This page is generated from skills/eks-platform-engineering/references/aiml-data-platform.md. Edit the source, not this page.
Platform for AI/ML and Data Engineering
The same golden-path model — Backstage template → Git → ArgoCD → controllers — extends to ML and data teams. The platform handles the undifferentiated heavy lifting (infra, GitOps, SSO, observability) so ML/data engineers focus on models and pipelines.
Why platform engineering for AI/ML
ML delivery has hard problems (data lineage, reproducibility, large images, GPU scheduling, drift) and an end-to-end lifecycle (data prep → model dev → serving → monitoring) that benefits from MLOps collaboration between data scientists, ML engineers, and ops. A platform standardizes that lifecycle: productivity, scalability, consistency, faster time-to-market, resource efficiency, security, and compliance — by default.
OSS-first on Kubernetes. The platform favors Kubernetes-native OSS so ML/data workloads run on the same substrate as everything else: Ray, JupyterHub, Spark-on-K8s (and, in the broader landscape, Kubeflow, MLflow, Airflow).
The image pre-pull pattern (key platform decision)
AI/ML container images are large (Jupyter 4GB+, framework images 3GB+), so cold starts are painful. The platform runs a DaemonSet that pre-pulls these images to nodes in the background, so notebooks/serving pods start near-instantly. This is an opinionated platform-level solution to a problem every ML team would otherwise hit independently.
Golden path: model development — JupyterHub
JupyterHub provides multi-user, self-service notebooks on Kubernetes. Components: Hub (auth/management), Proxy (routing), and per-user notebook servers.
- Integrated with Keycloak SSO — same identity as the rest of the platform; users just log in.
- Platform manages compute provisioning, packages, and notebook persistence; ML engineers get a ready environment (e.g. build a scikit-learn classifier with no infra setup).
- Extension points: real datasets, GPU instance types, save models to S3, connect MLflow.

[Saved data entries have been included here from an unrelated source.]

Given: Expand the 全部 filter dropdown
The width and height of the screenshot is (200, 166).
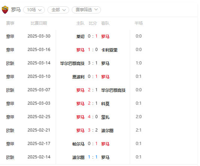Looking at the screenshot, I should [58, 10].
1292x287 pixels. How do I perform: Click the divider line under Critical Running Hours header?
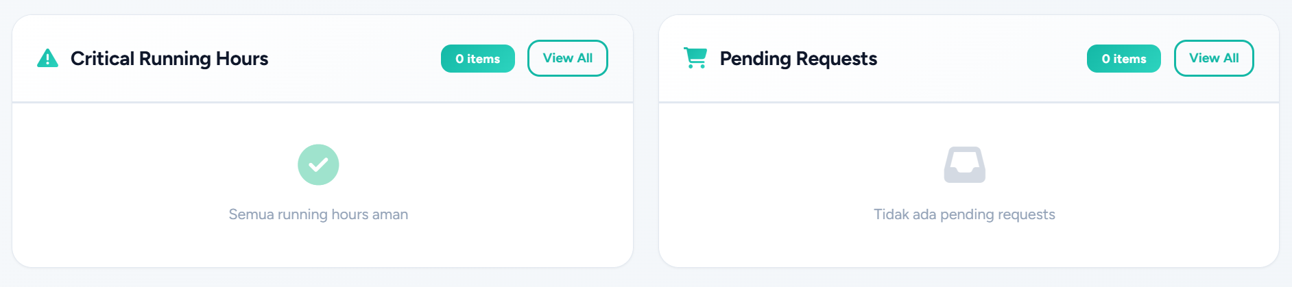point(322,103)
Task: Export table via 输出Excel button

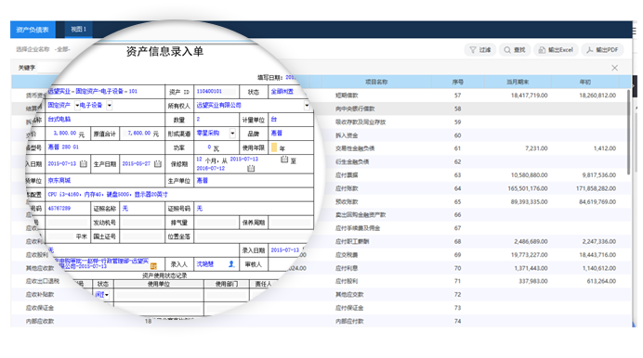Action: pyautogui.click(x=556, y=50)
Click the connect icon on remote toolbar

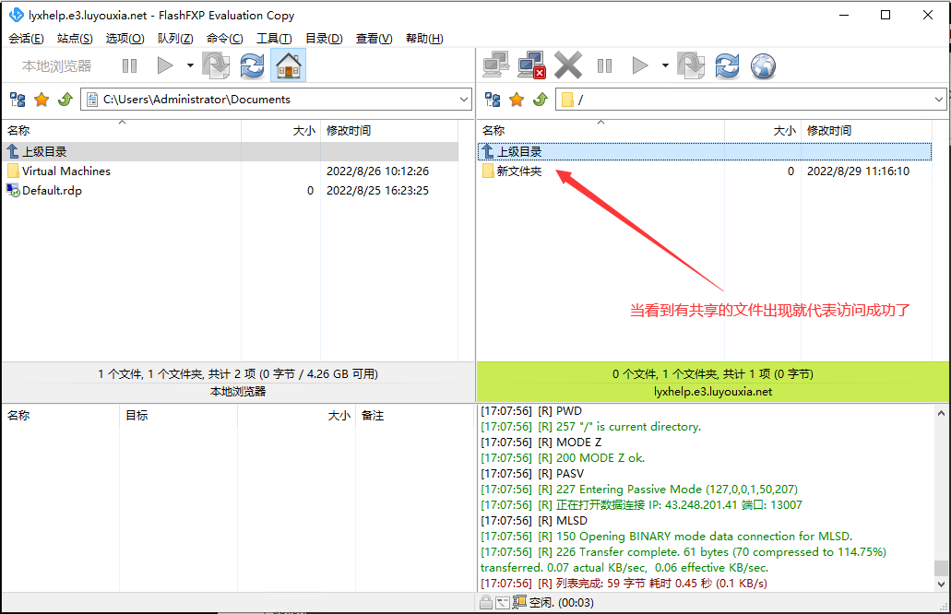[x=495, y=65]
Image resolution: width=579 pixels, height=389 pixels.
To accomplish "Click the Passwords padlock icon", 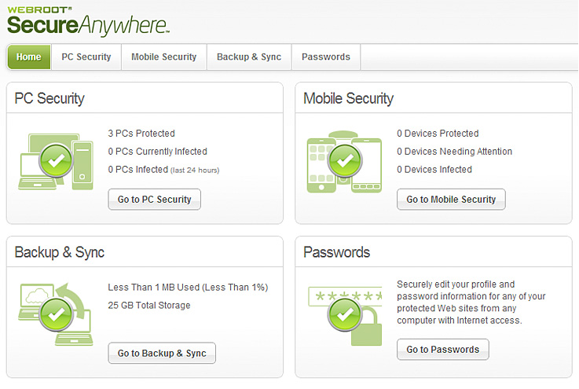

Golden path: model serving — Ray Serve
Ray on Kubernetes (Ray cluster + Ray K8s Operator + Ray Serve) for scalable, low-latency model serving.
Backstage "Ray Service" template → Git repo (manifests) → ArgoCD → Ray Serve resources → inference endpoint
- ML engineer supplies: name, namespace, worker replicas, model, max tokens. Platform supplies: provisioning, GitOps pipeline, Ray Dashboard observability, the endpoint.
- Auto-scaling, multi-framework, zero-downtime updates, operator-managed — the model is replaceable with the team's own.
- Test the endpoint with a simple
curlPOST to/generate.
Golden path: data engineering — Spark Operator
Spark-on-Kubernetes via the Spark Operator, jobs expressed as SparkApplication CRDs and orchestrated by Argo Workflows.
Backstage "Spark job" template → Git repo (manifests) → ArgoCD → Argo Workflows → Spark Operator → SparkApplication → driver/executor pods
- Data engineer supplies: app name + the
mainApplicationFile(the PySpark script). Platform supplies: Spark infra, workflow orchestration, and observability (Backstage Spark tab + Argo Workflows UI). kubectl get sparkapplications.sparkoperator.k8s.io -Ato inspect runs.
The throughline
ML serving, data jobs, and apps all follow the identical loop — a Backstage template generates a Git repo, ArgoCD deploys it, and a controller (Ray/Spark Operator, or KubeVela for apps) reconciles it. One platform, one delivery model, three audiences. That uniformity is the payoff: the platform team maintains one set of paved paths; ML and data teams self-serve exactly like app teams.